My rabbit is ill and coughs just like this

9th February 1996 at 00:00
Ted Wragg reveals one of the perils of research into primary classes that the textbooks - even his own - ignore

There is something about doing research in primary schools that the textbooks never tell you about. Over the years I have watched hundreds of lessons in the pursuit of educational research. I have written books about research, including one on the very subject of classroom observation. Yet I have never properly addressed this vital topic. It is an omission I shall now repair.

The crucial point on which every potential classroom researcher needs to be properly briefed is that primary classrooms contain children.

There, I knew you would be shocked. You see, if you are in the classroom to teach, then you are unambiguously in charge and your role is clear. But educational researchers are visitors, and the unwary can be completely thrown by the presence of children. The younger the class, the bigger the pitfalls, so I offer the following tips and hints to those embarking on such research.

The first is known as "My rabbit's dead". The earnest researcher, eagerly clutching notebook, pen, stopwatch, checklists and any other trappings, has just got seated in a suitably discreet corner of the room, when the first of an army of five-year-olds, each keen to crawl a notch or two up the "Speaking and Listening" Attainment Target, heads eagerly over to the innocent newcomer.

Forget your stopwatch and checklist, your objectives and schedules, your research council grant, or your higher-degree thesis deadline. First you must hear the gory tale of the last death throes of Darren's pet rabbit, eventually consigned to the dustbin in a plastic bag, now at a thankfully unknown destination. By comparison with Darren, Roald Dahl is nowhere on the "gruesome" scale. Just remember not to have eaten breakfast in future.

Tip number two is: "Darryl has a bad cough." You know that familiar raking sound of a sack of coke being dragged over half-a-ton of ball bearings? Well get used to it, because it will be very close to your ear for the next couple of hours now that Darren has decided you are his lifelong sympathetic friend. Oh, and remember not to wear velvet or a thick ribbed sweater, as Darren never puts his hand over his mouth when he coughs, so as not to spoil the purity of its sound.

The third hint, for those still determined to carry out their research, if they have not by now forgotten both their topic and their proposed methodology, is: "A scab". The first time I went into a primary classroom to do research, a fresh-faced child came over to me and said: "Shall I show you something?" Intrigued, I foolishly answered in the affirmative, whereupon I was shown a livid scar of the kind that only six-year-olds knee-sliding on concrete acquire. "Miss has just told me off for picking it," he went on, pointing to the evidence, a hideously discoloured, half-hanging sleeve of deceased skin. Will I be wanting a school lunch?

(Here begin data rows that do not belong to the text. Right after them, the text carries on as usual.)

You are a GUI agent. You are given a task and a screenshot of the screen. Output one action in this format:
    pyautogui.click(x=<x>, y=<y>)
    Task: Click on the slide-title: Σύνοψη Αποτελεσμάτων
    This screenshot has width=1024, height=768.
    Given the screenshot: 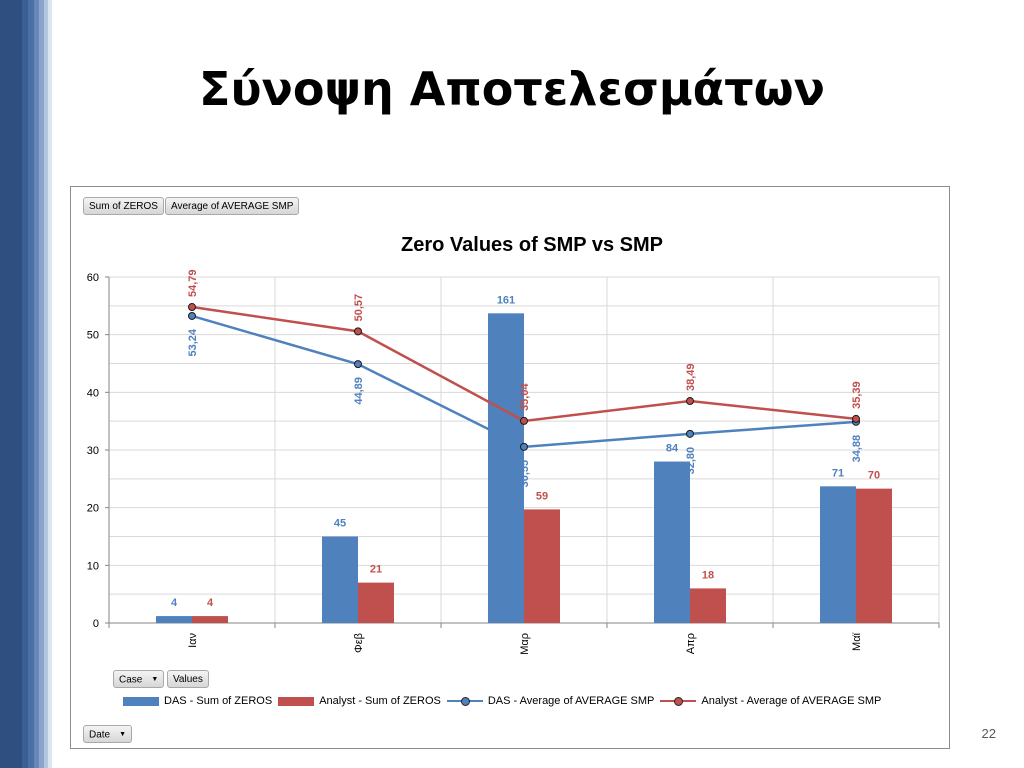 What is the action you would take?
    pyautogui.click(x=512, y=89)
    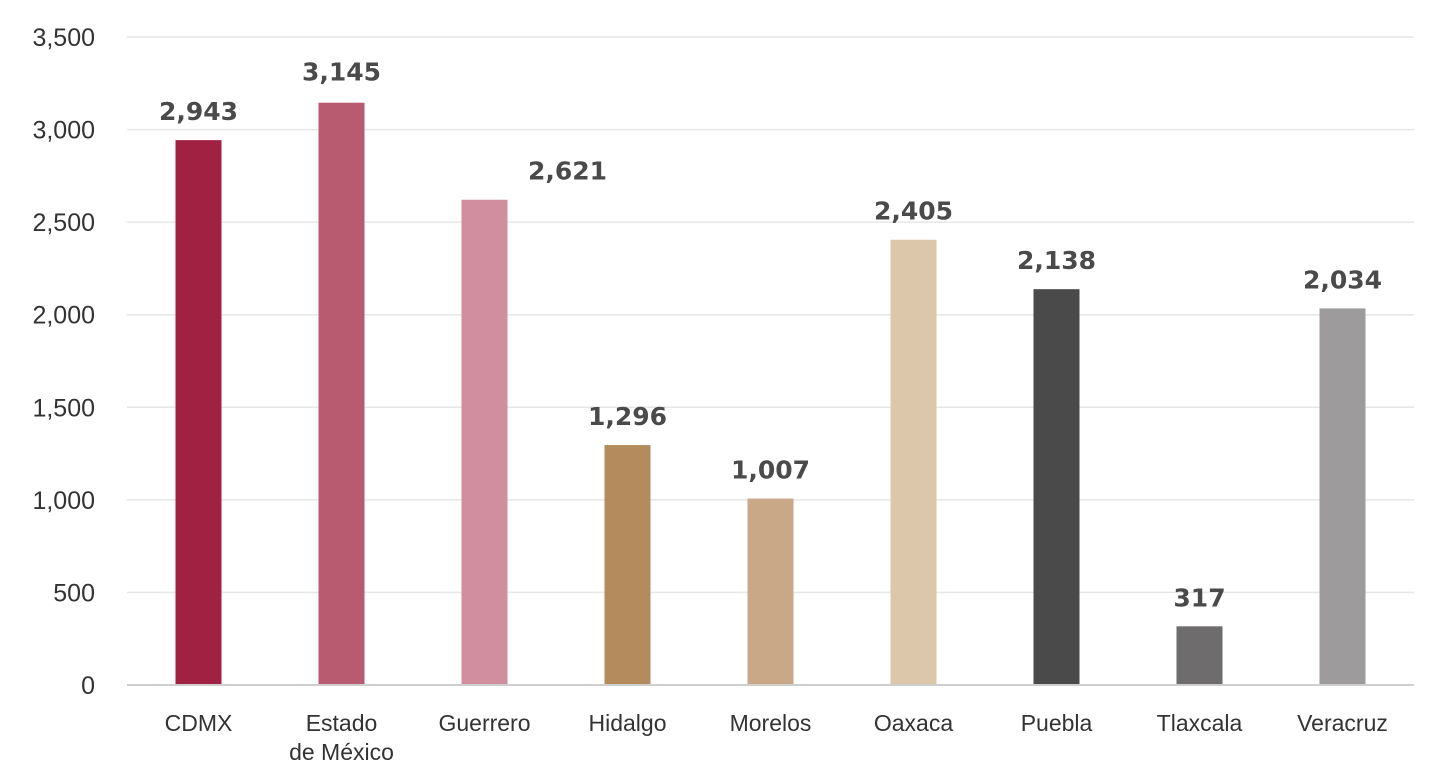 The width and height of the screenshot is (1437, 765). Describe the element at coordinates (1056, 260) in the screenshot. I see `data-label: 2,138` at that location.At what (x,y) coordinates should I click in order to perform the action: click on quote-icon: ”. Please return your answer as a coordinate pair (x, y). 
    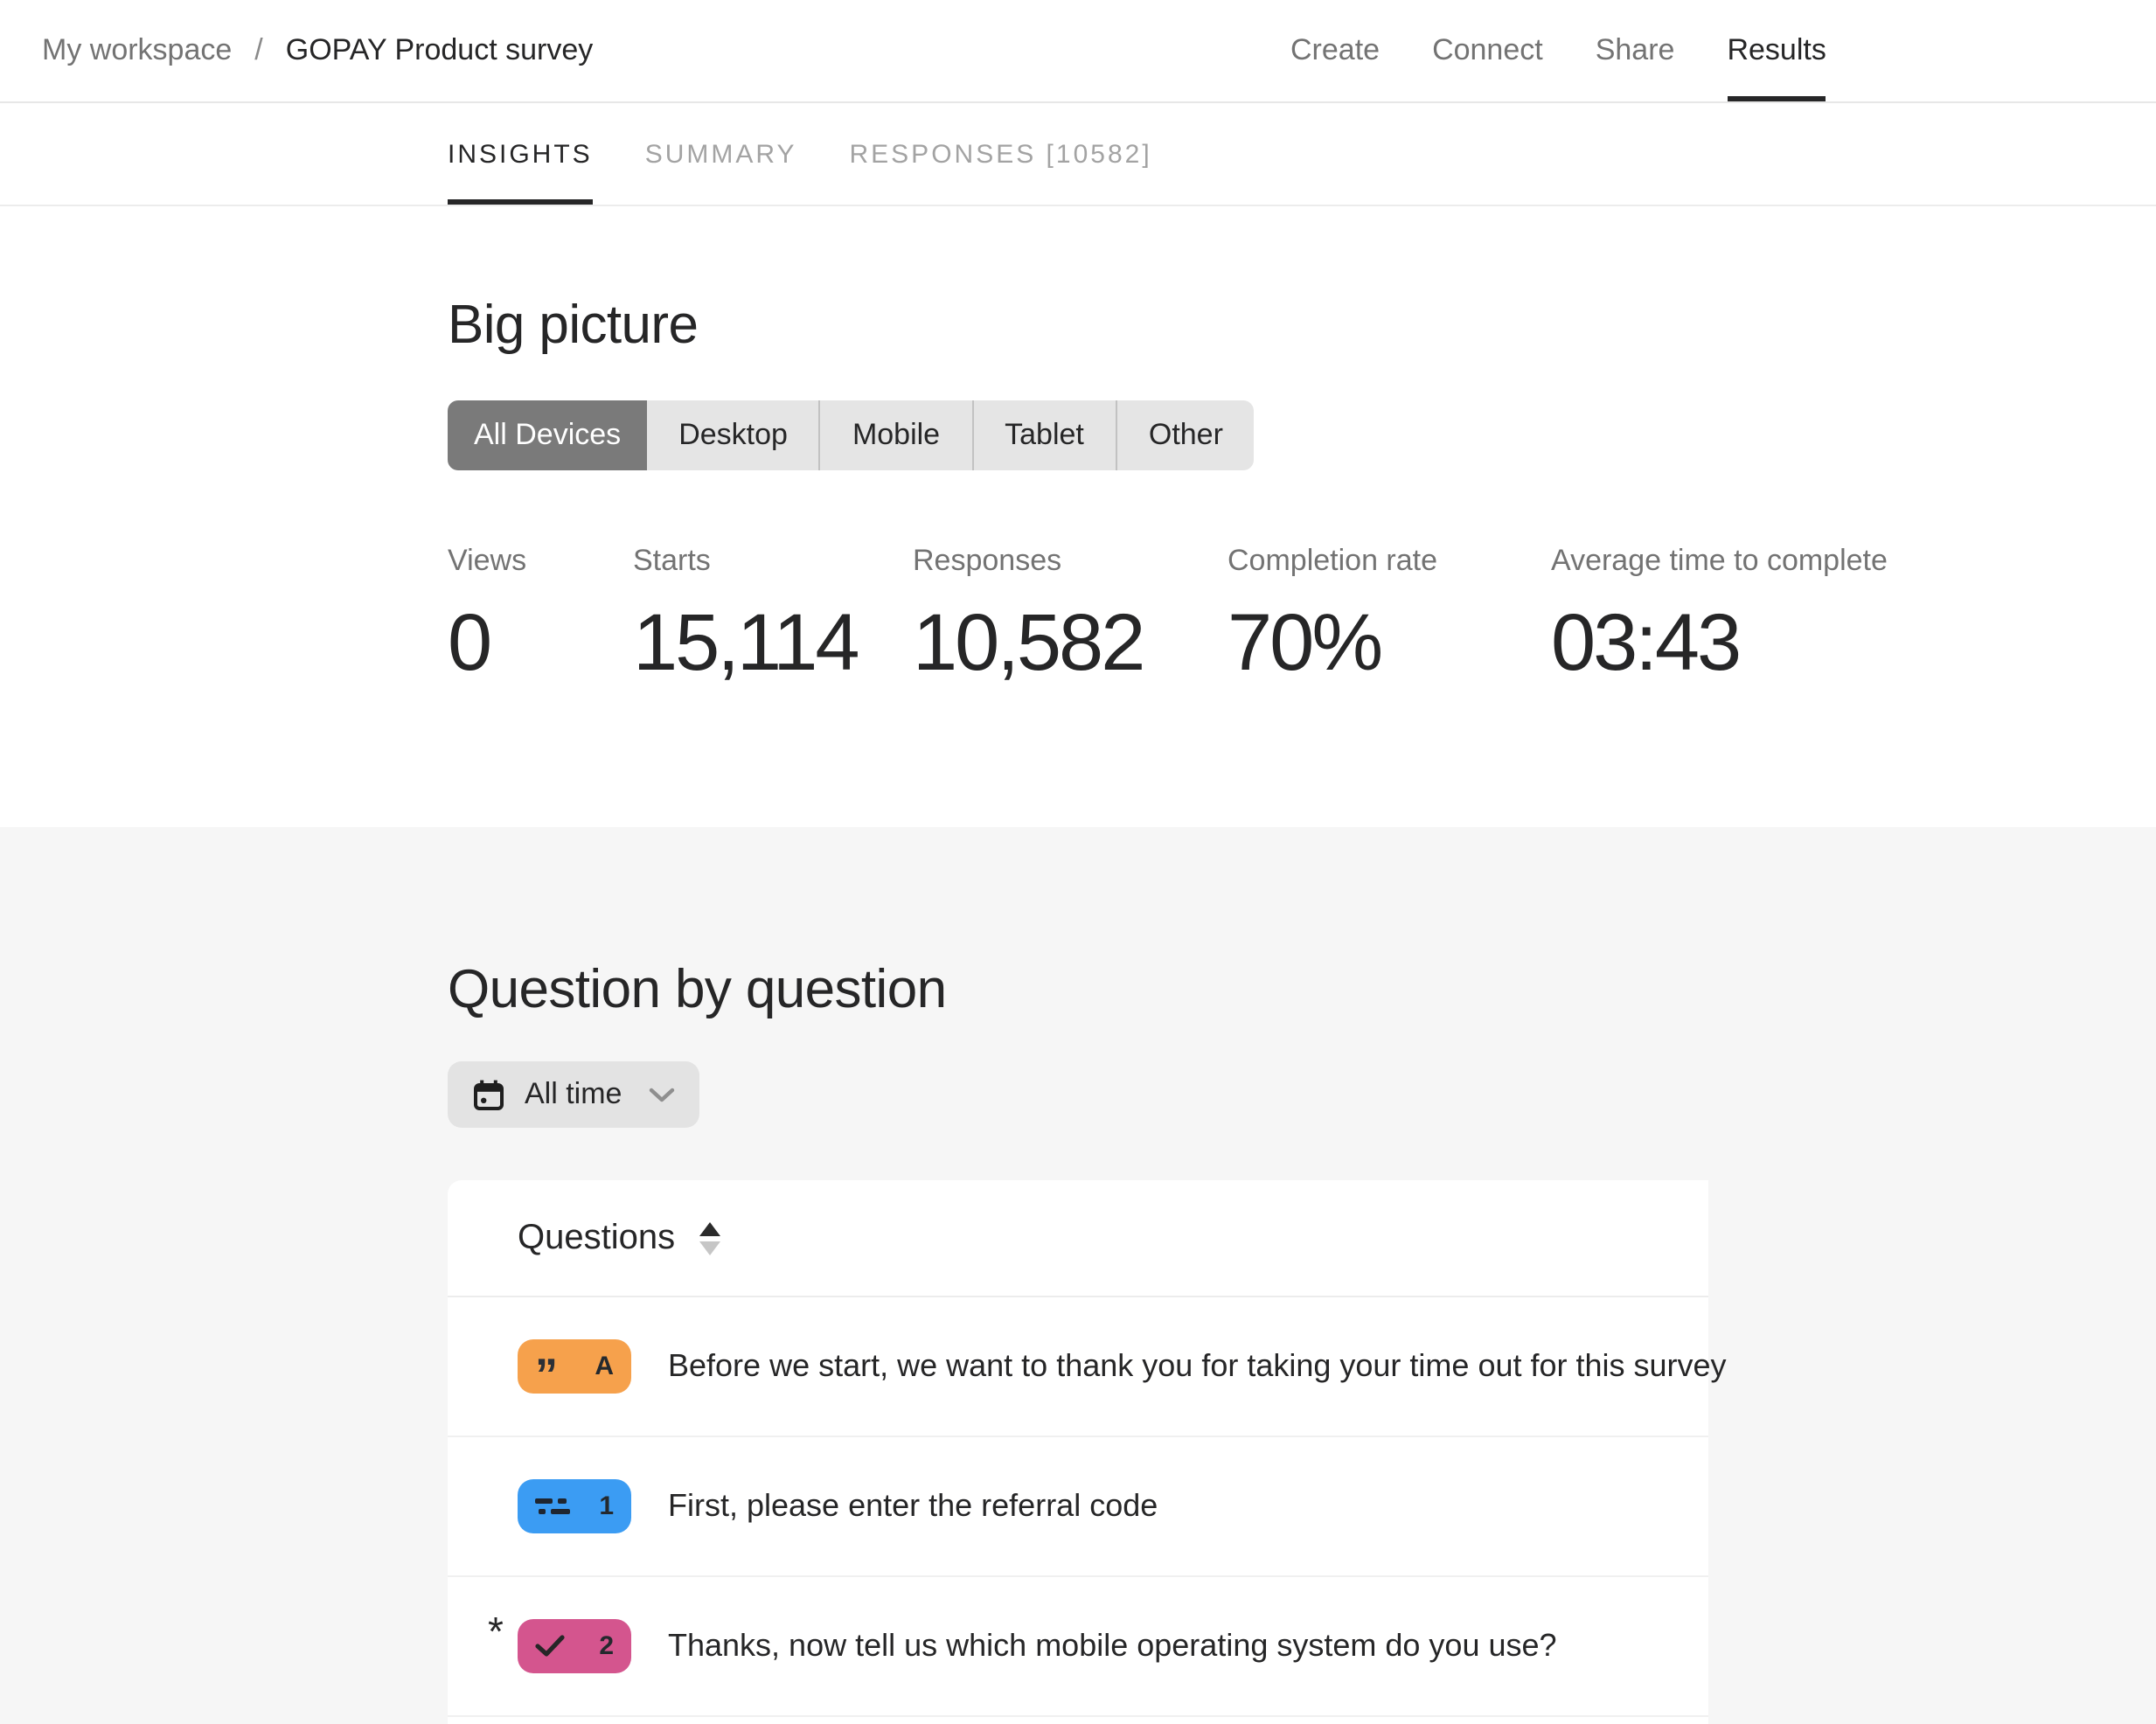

I think not today, thank you.

Hint number four is: "Locate the toilet". Normally, classroom researchers have no need for the little room, as the rigours of frantically noting down everything of significance leave little time for such luxuries as a widdle.

Researcher Ronald King, who spent many an hour in infant classrooms doing the fieldwork for his book All Things Bright and Beautiful?, once wrote an account of how, desperate to write up his findings and to avoid being quizzed yet again by the children, he would try to hide in the Wendy house. Even that was not a haven, however, so in the end he retired to the toilet, as it was the only available refuge. The staff were convinced the poor chap had a weak bladder.

The problems are usually worst during the first couple of visits. Children are very versatile, and they soon get used to someone who is happy to talk to them on some occasions, but is busy writing on others. In any case, if you are studying the behaviour of the class, then these little pieces of intimate sociology should have a legitimate place.

If familiarity does not do the trick, and you still need peace, then you can always try chewing garlic, or walking round the room carrying a large bag labelled "Extra work for children". As a last resort you might even try wearing a badge marked "OFSTED Inspector", but that desperate ruse will, I suspect, only work with teachers.